Exercise directions >> The entries shown below should be output exactly as they appear.

(Collected data entries)
=== Section Start ===
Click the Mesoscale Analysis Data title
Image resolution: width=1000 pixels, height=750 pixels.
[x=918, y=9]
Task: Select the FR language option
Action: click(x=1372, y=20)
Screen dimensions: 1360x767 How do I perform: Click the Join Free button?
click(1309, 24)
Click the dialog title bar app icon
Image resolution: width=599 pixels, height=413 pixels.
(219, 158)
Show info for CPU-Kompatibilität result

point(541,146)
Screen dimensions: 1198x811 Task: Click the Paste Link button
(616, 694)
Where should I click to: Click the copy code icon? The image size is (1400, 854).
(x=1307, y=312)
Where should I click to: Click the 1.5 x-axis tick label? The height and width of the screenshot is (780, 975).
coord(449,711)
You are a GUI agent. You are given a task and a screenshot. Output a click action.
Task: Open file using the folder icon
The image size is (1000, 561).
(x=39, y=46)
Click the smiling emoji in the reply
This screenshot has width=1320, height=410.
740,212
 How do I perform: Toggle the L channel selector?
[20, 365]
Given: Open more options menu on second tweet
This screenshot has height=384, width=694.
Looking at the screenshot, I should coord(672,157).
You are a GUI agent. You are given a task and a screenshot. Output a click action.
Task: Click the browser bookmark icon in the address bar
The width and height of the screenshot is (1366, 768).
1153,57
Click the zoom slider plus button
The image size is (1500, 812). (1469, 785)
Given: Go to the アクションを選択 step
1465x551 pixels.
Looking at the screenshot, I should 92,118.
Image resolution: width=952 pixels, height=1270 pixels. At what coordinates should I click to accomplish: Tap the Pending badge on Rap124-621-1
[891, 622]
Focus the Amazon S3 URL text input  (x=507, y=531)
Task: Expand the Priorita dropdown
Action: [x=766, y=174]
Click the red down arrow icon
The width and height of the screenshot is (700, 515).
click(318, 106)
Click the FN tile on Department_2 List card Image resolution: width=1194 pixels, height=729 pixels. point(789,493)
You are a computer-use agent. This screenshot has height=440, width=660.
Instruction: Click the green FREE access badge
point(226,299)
=== Section End ===
Exercise result >>
Click the Mesoscale Analysis Data title
Image resolution: width=1000 pixels, height=750 pixels.
[x=918, y=9]
Task: Select the FR language option
Action: click(x=1372, y=20)
Screen dimensions: 1360x767 How do I perform: Click the Join Free button?
click(1309, 24)
Click the dialog title bar app icon
Image resolution: width=599 pixels, height=413 pixels.
(219, 158)
Show info for CPU-Kompatibilität result

point(541,146)
Screen dimensions: 1198x811 Task: Click the Paste Link button
(616, 694)
Where should I click to: Click the copy code icon? The image size is (1400, 854).
(x=1307, y=312)
Where should I click to: Click the 1.5 x-axis tick label? The height and width of the screenshot is (780, 975).
coord(449,711)
You are a GUI agent. You are given a task and a screenshot. Output a click action.
Task: Open file using the folder icon
The image size is (1000, 561).
(x=39, y=46)
Click the smiling emoji in the reply
This screenshot has width=1320, height=410.
740,212
 How do I perform: Toggle the L channel selector?
[20, 365]
Given: Open more options menu on second tweet
This screenshot has height=384, width=694.
Looking at the screenshot, I should coord(672,157).
You are a GUI agent. You are given a task and a screenshot. Output a click action.
Task: Click the browser bookmark icon in the address bar
The width and height of the screenshot is (1366, 768).
1153,57
Click the zoom slider plus button
The image size is (1500, 812). (1469, 785)
Given: Go to the アクションを選択 step
1465x551 pixels.
Looking at the screenshot, I should 92,118.
Image resolution: width=952 pixels, height=1270 pixels. At what coordinates should I click to accomplish: Tap the Pending badge on Rap124-621-1
[891, 622]
Focus the Amazon S3 URL text input  (x=507, y=531)
Task: Expand the Priorita dropdown
Action: [x=766, y=174]
Click the red down arrow icon
The width and height of the screenshot is (700, 515).
click(318, 106)
Click the FN tile on Department_2 List card Image resolution: width=1194 pixels, height=729 pixels. point(789,493)
You are a computer-use agent. This screenshot has height=440, width=660.
Instruction: Click the green FREE access badge
point(226,299)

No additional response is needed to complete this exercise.